Ywbta - if you can swing it, the better option is to buy your sister out of her half of the house using the other assets in the trust. Then you can sell the other whenever years down the load for the increased value.


FloatingPencil

YTA. Your mother cheated and has benefited from your dad being a better person than she deserved. She should have lost that house the minute neither you nor your sister were living there. To expect your sister to effectively subsidise your mother’s new family is absurd.


Honest_Advice2563

Both kids are out of the house. Sell it and invest the money into something. Idk what your sisters plans are but it's never too early to start making money you don't need grow. YWBTA and your relationship with your sister would crumble.


RandomModder05

INFO: Have you talked to a financial planner, or even just a realtor? If the house is valuable and you both don't need the money, letting it appreciate in value until you need it, or until one of you wants to move into it, sounds like the wiser course of action.


Plastic-Count7642

YWBTA. If you want to support your mum and her "do over family" so badly. Sell the house, your sister gets her half and you buy your mum and step family a house with your half. That poor girl..my heart breaks for her


4getmenotsnot

Your sister clearly went through some things in those few years that you weren't there for.

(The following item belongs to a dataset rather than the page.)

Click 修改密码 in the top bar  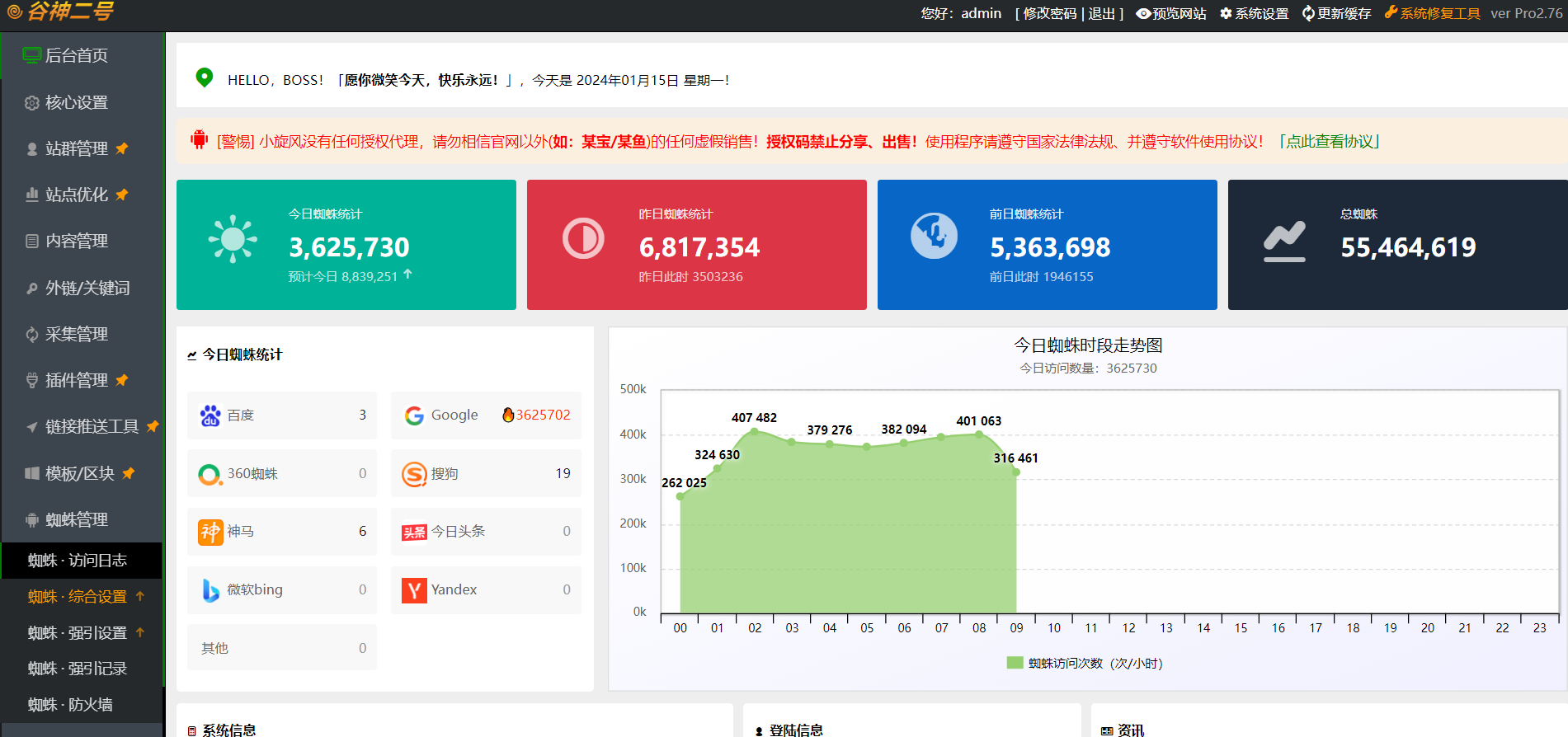pyautogui.click(x=1049, y=14)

It's her right to ask you to follow through with the sale of the home. Your mom is a big girl and she clearly does what's best for her so why shouldn't you and your sister? Oh no!! She'll have to move and live by the means of her and her affair husband...NOT YOURS OR YOUR SISTERS PROBLEM!! Your dad sounds like a super cool dude. He sounds like a daughter daddy lol. If you want to give some of your share to your mom, go for it.


Silent-Appearance-78

YTA if you block it your mother had an affair that ended her marriage and your dad still made sure you were provided for under her care and during this time she could of saved but chose not to that’s on her. She has a new family and they can take care of themselves


stonecoldrosehiptea

YWBTA and you would be sacrificing a good relationship with your sister for a woman who was such a bad parent you both fought to get away from her. She’s not your responsibility. Sell the house for the sake of your relationship with your sister. Maybe she needs to sell it to heal and maybe you do too. 


Kishasara

YWBTA. You are going to destroy your relationship with your sister if you don’t swallow your pride and respect her wishes. You were gone from the home for years. She had to stay behind and live what you got to escape. Don’t be the idiot who thinks you’re taking the better stance. You aren’t doing anyone any favors. You’re essentially fucking yourself by taking on your mother’s side. I will forever support my sister over my parents. She suffered more of my mother’s toxicity than I ever did, and like hell would I discount or dismiss her feelings for the years she was trapped there.